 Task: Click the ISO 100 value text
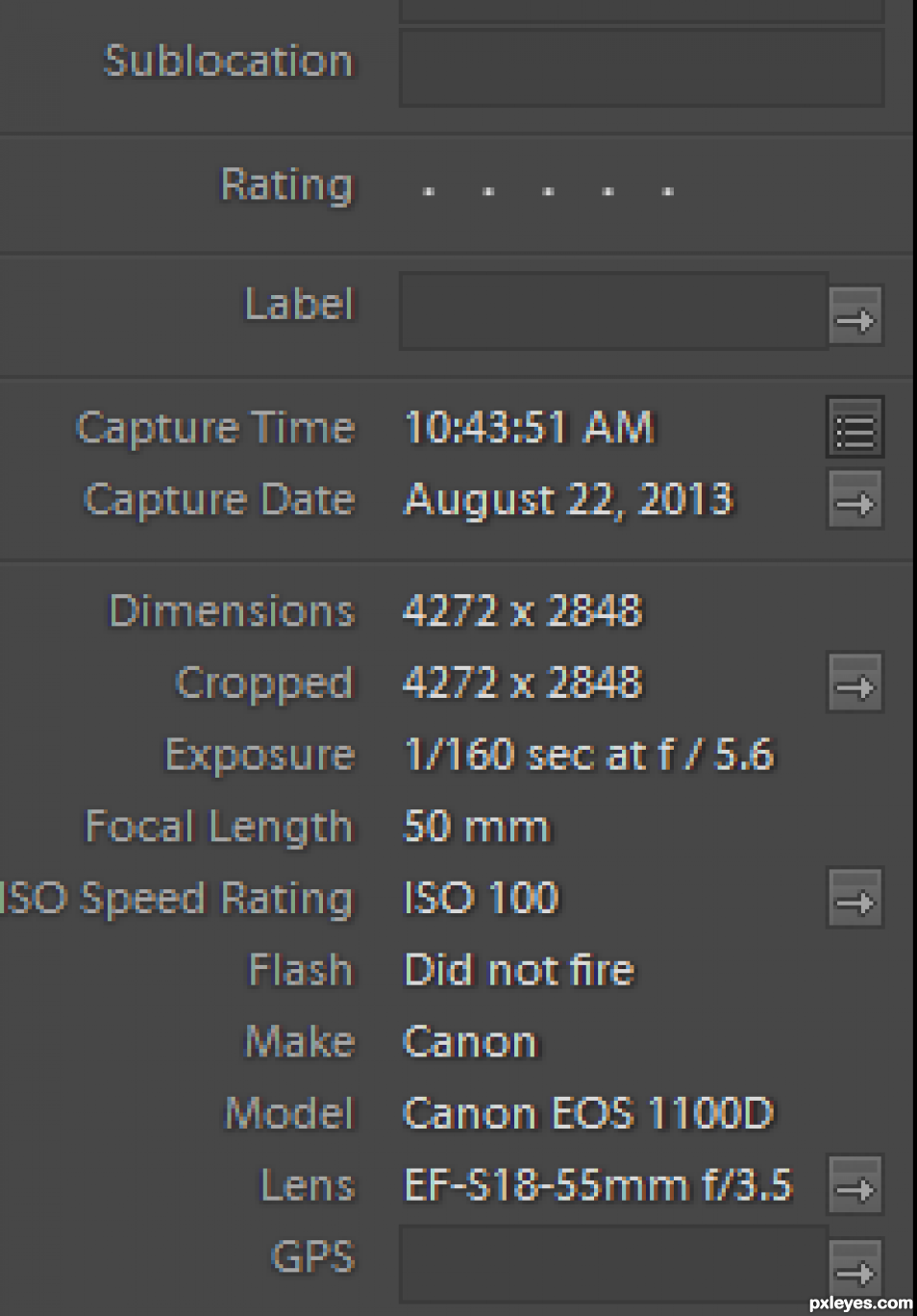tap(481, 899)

□ □ □ □

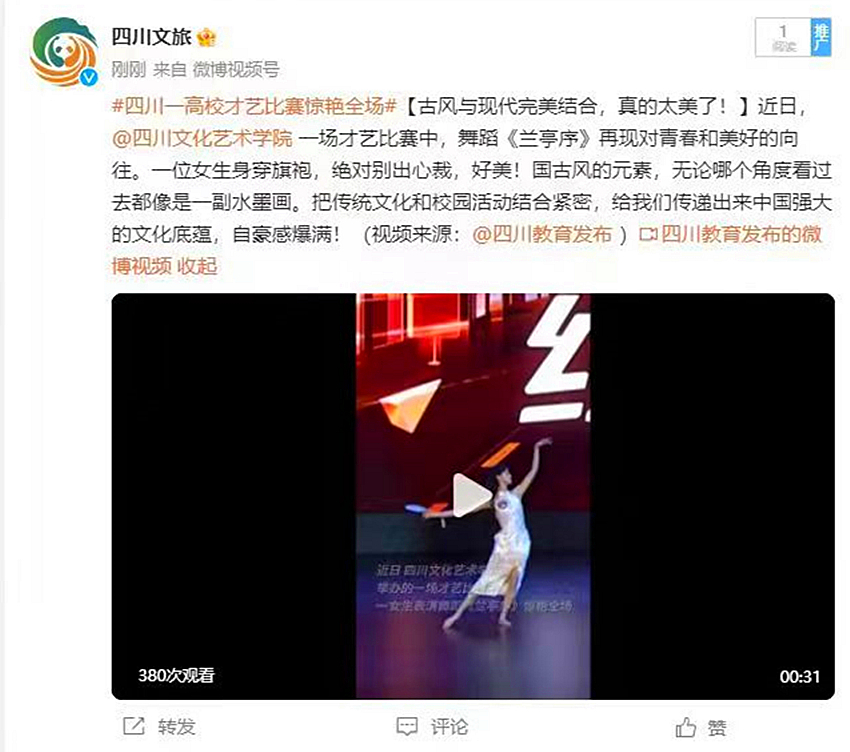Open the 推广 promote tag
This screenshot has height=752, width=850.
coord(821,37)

□ □ □ □

[Compito scritto] Ripeti solo le righe che vanno da quella con "Open the 推广 promote tag" a quella con "coord(821,37)", sostituendo "promote" con "boost" e senza cambiare nient'altro. Lascia fuori le immagini.

[Compito svolto]
Open the 推广 boost tag
This screenshot has height=752, width=850.
coord(821,37)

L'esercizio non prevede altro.